This is my second attempt at making angku kuih. In my previous post (purple sweet potato angku kuih), I remarked that the dough was too soft for my liking. Today, I replaced the rice flour with extra glutinous rice flour. The dough turned out to be what I want, it is a little more chewy than the purple sweet potato angku kuih. I am pleased with this recipe.
Recipe: (yields 24 - 25 medium size kuihs)
300g glutinous rice flour
100g sweet potato (steamed and mashed)
250g warm water
1 tablespoon fine sugar
1.5 tablespoon corn oil
1/2 teaspoon green colouring and pandan flavouring
300g peeled split mung bean
200g sugar (suit individual taste, may add more or less)
3 tablespoon cooking oil
Banana leaves - cut into 24 -25 small round pieces, bigger than the cavity of the mould
1) Soak mung bean for 2 hours. Drained and steamed for 45 minutes until softened.
2) Blend until fine paste is achieved.
3) Heat the oil, fry paste, sugar and oil until sugar dissolved and slightly dry.

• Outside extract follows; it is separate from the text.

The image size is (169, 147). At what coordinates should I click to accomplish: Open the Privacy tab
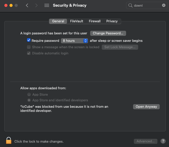tap(112, 21)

4) Scale 28g each portion and roll into balls.
1) Combine dough ingredients and knead till it forms a pliable dough. Divide dough into 27g each portion, roll into balls. Flatten the ball using a rolling pin or with your palm.
2) Spoon the filling and bring all edge together to form a ball again.
3) Place the kuih into a lightly dusted with glutinous flour mould, press it to set the shape.
4) Knock out the kuih and place it on a greased banana leaf.
5) Steam on medium heat for 10 -12 minutes.
6) Remove the kuihs from heat, brush lightly some cooking oil on the surface.